En los últimos años, sin embargo, y coincidiendo con el declive del monetarismo y la desilusión con el socialismo mercantil y mediático, en Francia ha resurgido, de la vieja cepa del purismo de Le Corbusier, un brote neomoderno que aspira a resucitar las formas heroicas y las certidumbres plásticas de los años treinta. Aglutinado en tomo a un arquitecto y profesor de origen peruano, Henri Ciriani, que lleva en Francia algo más de la mitad de sus 56 años, y que ha tenido la fortuna de contar con discípulos tan dotados como Michel Kagan, el movimiento neomoderno sustituye el vidrio por el hormigón, la estética cinematográfica por la pictórica, la ligereza cambiante por la sensualidad grávida y la noche americana por el día mediterráneo.

La Pirámide de Ieoh Ming Pei en el Louvre (arriba) es el símbolo por excelencia de la era Mitterrand, sustituida ahora por una corriente formal de reivindicación purista, una de cuyas muestras más significativas es la sede parisiense de Canal + (abajo), de Richard Meier. 

Las más recientes realizaciones de Ciriani —el Museo de la Gran Guerra en Peronne, y el todavía no finalizado Museo de Arqueología en Arles— son dos construcciones severas y solemnes, de una gravedad antigua y luminosa que recupera los volúmenes escultóricos de Le Corbusier. El gran maestro moderno es también el inspirador de las obras más importantes de Michel Kagan, la Ciudad Técnica y la Ciudad de los Artistas, dos grandes edificios en París que utilizan con soltura un lenguaje neoplástico para combinar geometrías elementales que se modelan por la luz.

Pero el edificio que de forma más visible expresa en la capital francesa este retomo a las fuentes modernas es, curiosamente, obra de un norteamericano que admira a Le Corbusier por encima de todo, Richard Meier. Próxima al Sena, la sede de Canal + combina la elegancia blanca de una gramática purista de chapas esmaltadas, con cultas y previsibles referencias abstractas a su entorno, y se inscribe en el paisaje con deliberada intención plástica.
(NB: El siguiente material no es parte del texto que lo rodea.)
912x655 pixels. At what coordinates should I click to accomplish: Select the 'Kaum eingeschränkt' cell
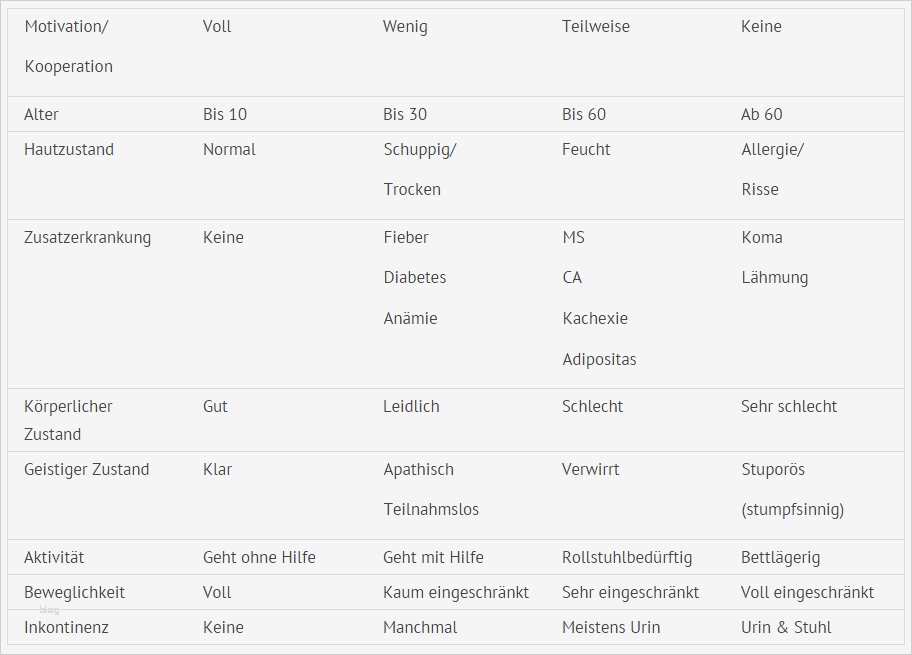point(456,592)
Este historicismo moderno puede, en un momento de tránsito político, tranquilizar muchas inquietudes y es, por tanto, un firme candidato para sustituir a la arquitectura tecnológica, inmaterial y mediática de la era Mitterrand. El gusto conservador de Giscard, lejos en el tiempo los arcaísmos estilísticos que le hicieron comportarse como un anticuario displicente, puede encontrar placer en el academicismo ‘francés’ del neomoderno; el populismo gaullista de Chirac, templado por el refinamiento de Balladour, hallará en él igualmente una adecuada combinación de modernidad y tradición; los comunistas verán en las formas heroicas de los treinta un homenaje y una nostalgia; y los ecologistas deben preferir la convención constructiva a la utopía hipertecnológica, despilfarradora de energía y recursos, de la arquitectura desmaterializada.

Todas las sensibilidades extrañas a la década socialista pueden conspirar con la crisis económica para que, en los noventa, la arquitectura francesa regrese a la tradición moderna.